▸ **SET EXERCISE**
Reproduce the lines of the listing below verbatim, from the line containing "669x564 pixels. Task: Select" through the end of the listing, both ends included. Omit the pictures.
* * * *
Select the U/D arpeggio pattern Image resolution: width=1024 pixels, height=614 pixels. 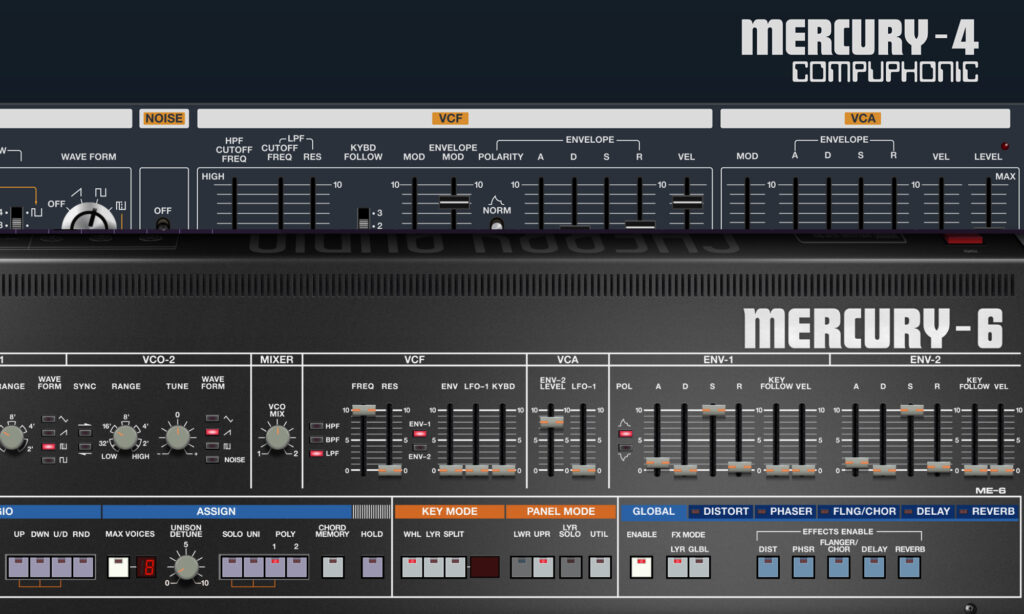[x=61, y=567]
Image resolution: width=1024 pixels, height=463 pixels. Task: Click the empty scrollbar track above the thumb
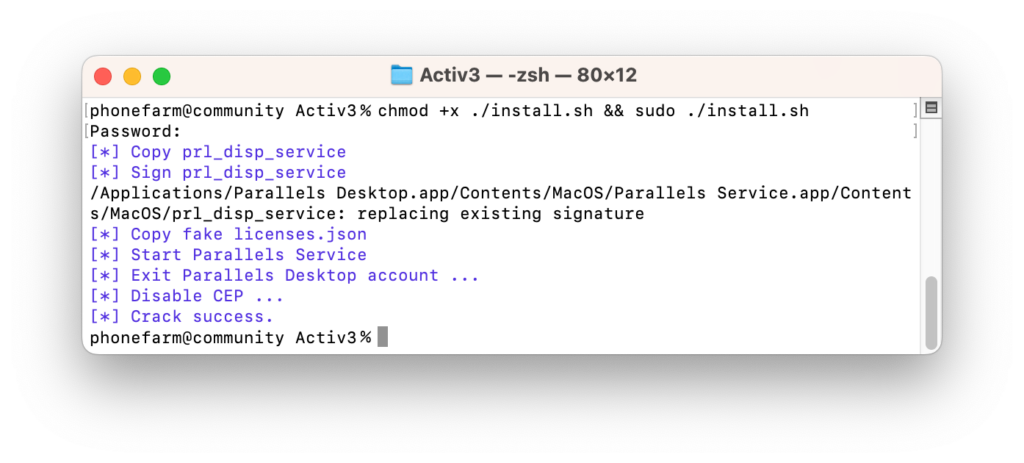pyautogui.click(x=931, y=196)
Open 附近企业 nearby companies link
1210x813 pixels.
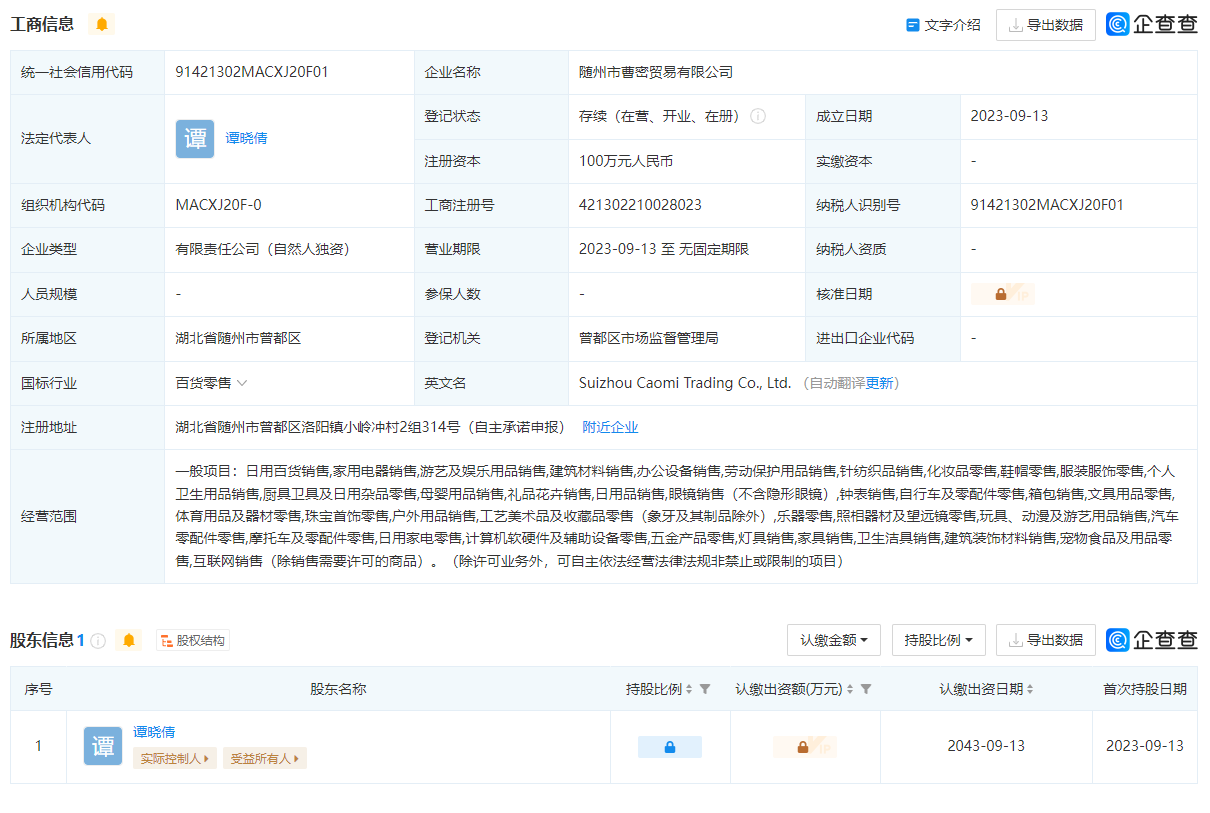[610, 427]
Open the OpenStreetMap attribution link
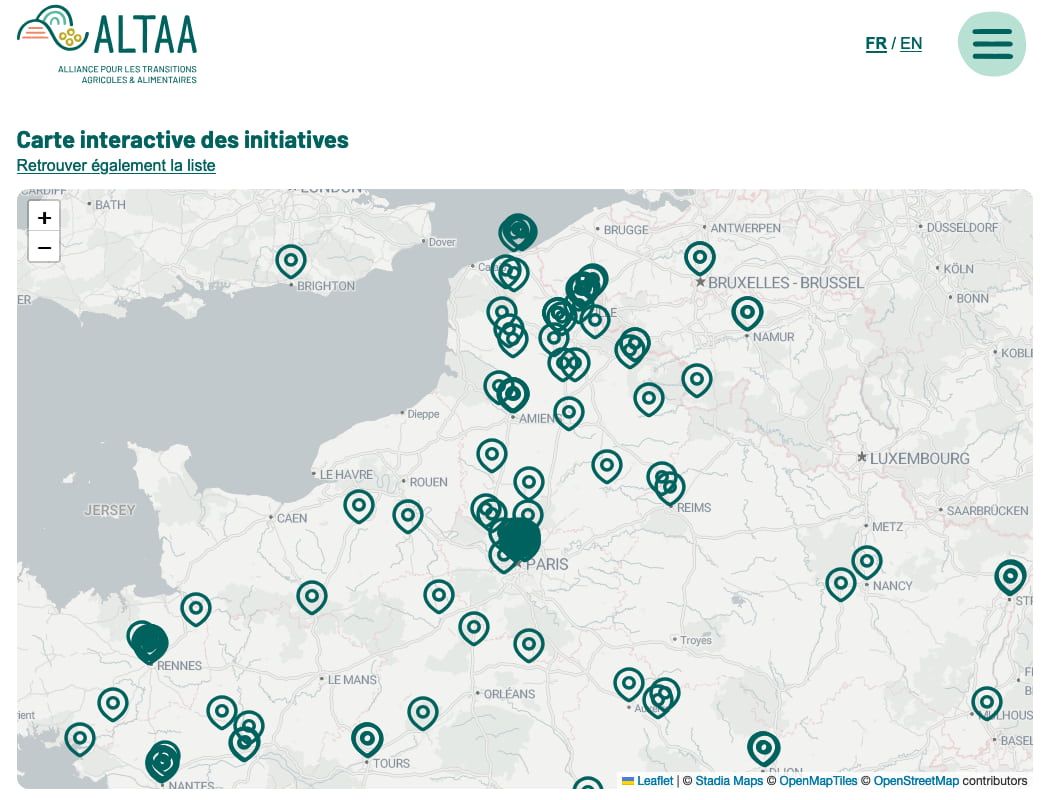The width and height of the screenshot is (1061, 800). [916, 781]
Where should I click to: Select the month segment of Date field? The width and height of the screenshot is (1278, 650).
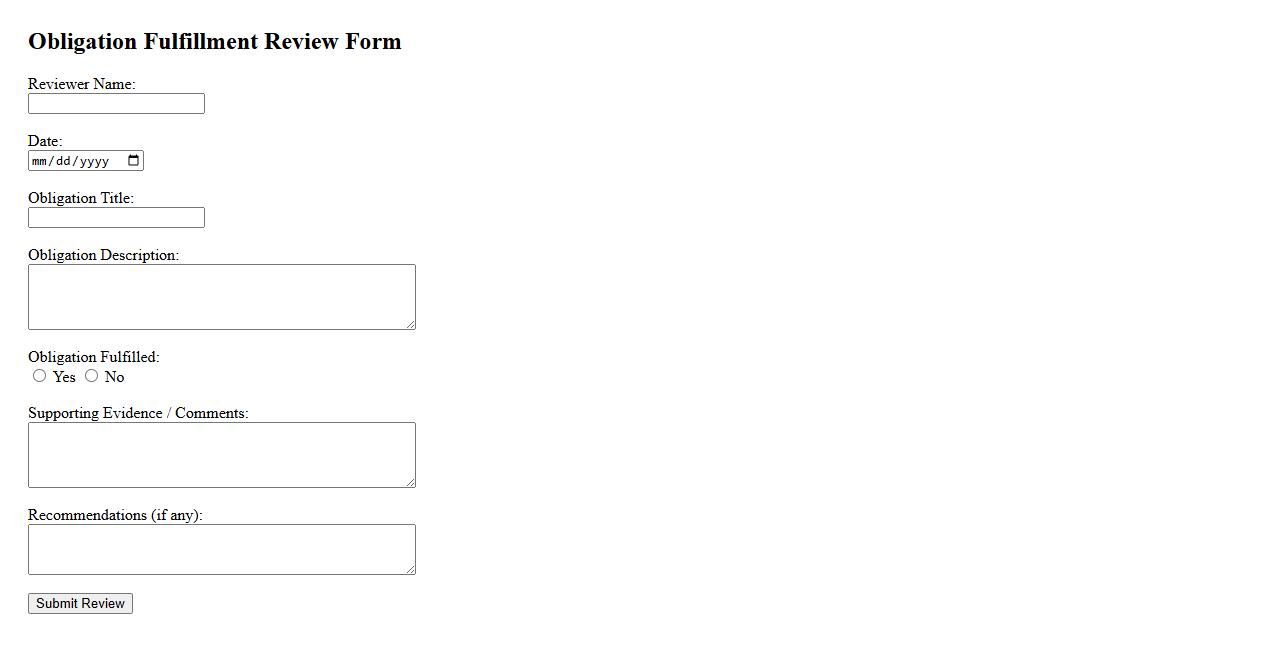tap(40, 161)
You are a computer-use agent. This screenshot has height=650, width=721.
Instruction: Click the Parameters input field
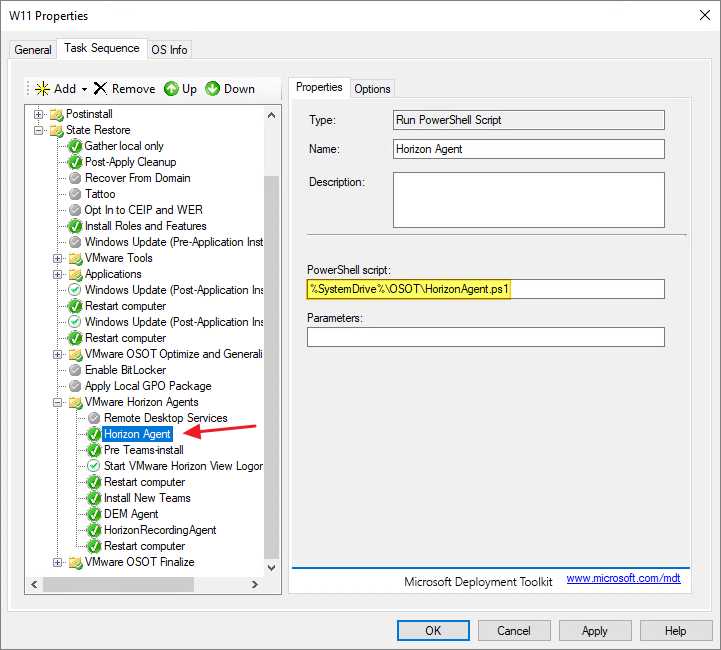(x=485, y=337)
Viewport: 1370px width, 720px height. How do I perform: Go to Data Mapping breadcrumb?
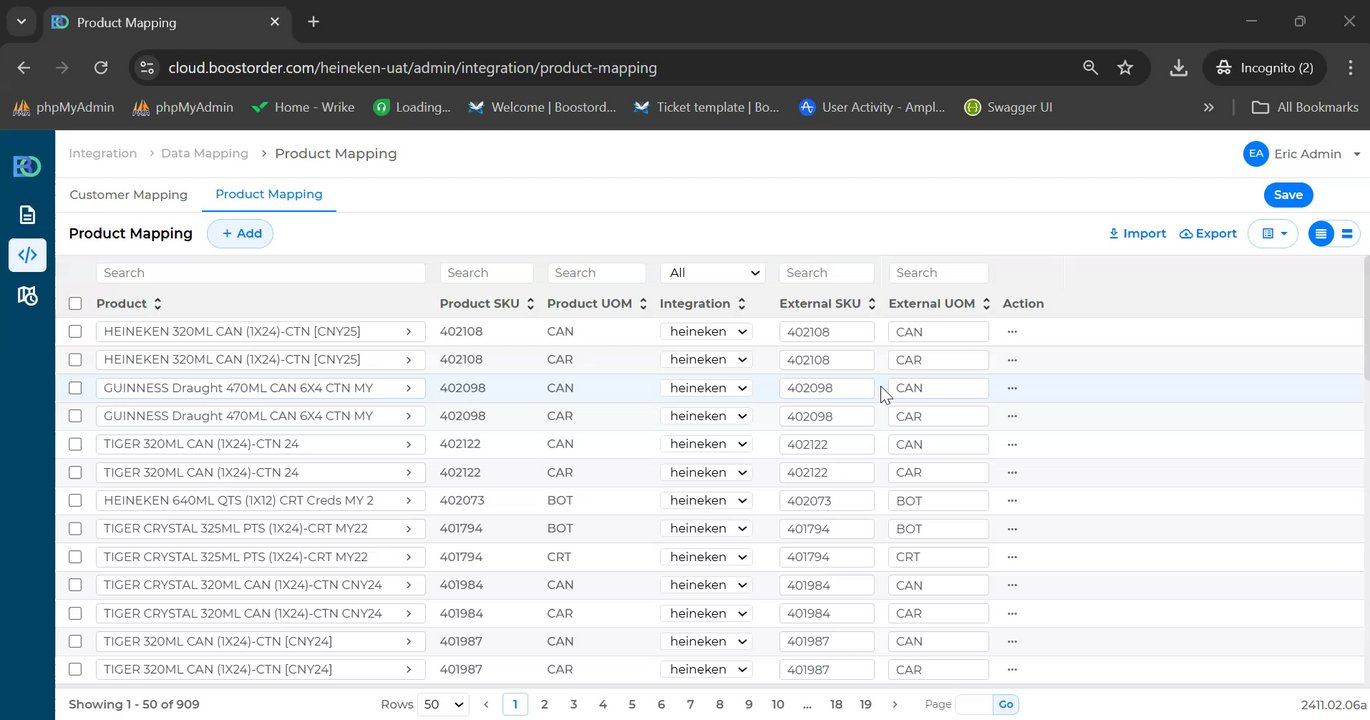click(x=204, y=153)
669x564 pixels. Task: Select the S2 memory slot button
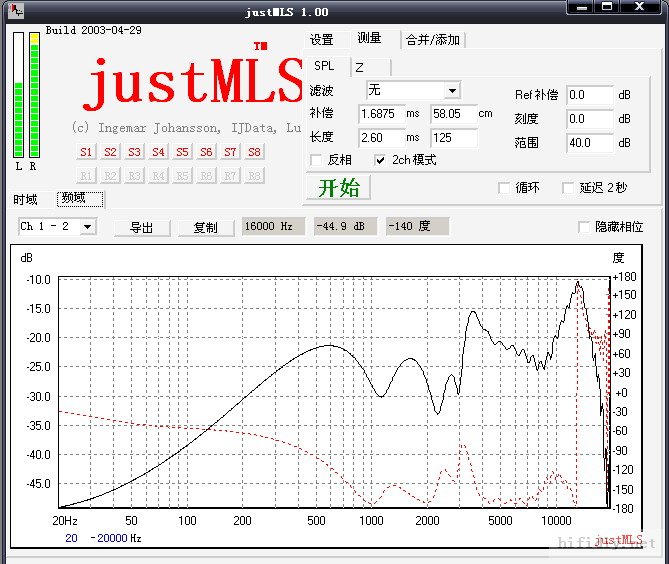coord(110,152)
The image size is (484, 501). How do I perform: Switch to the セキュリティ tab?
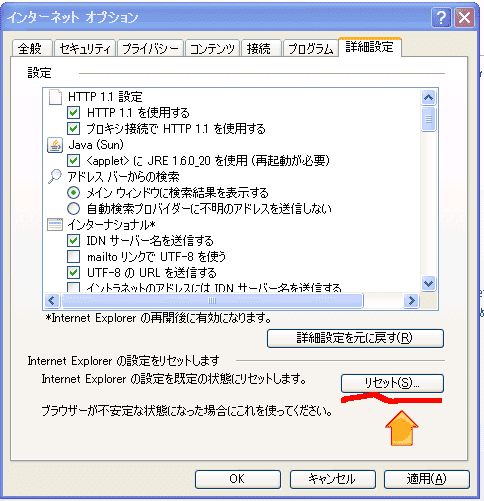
* * * *
▸ **TASK RESULT**
669x564 pixels. Task: Select the S2 memory slot button
coord(110,152)
The image size is (484, 501). How do I perform: Switch to the セキュリティ tab?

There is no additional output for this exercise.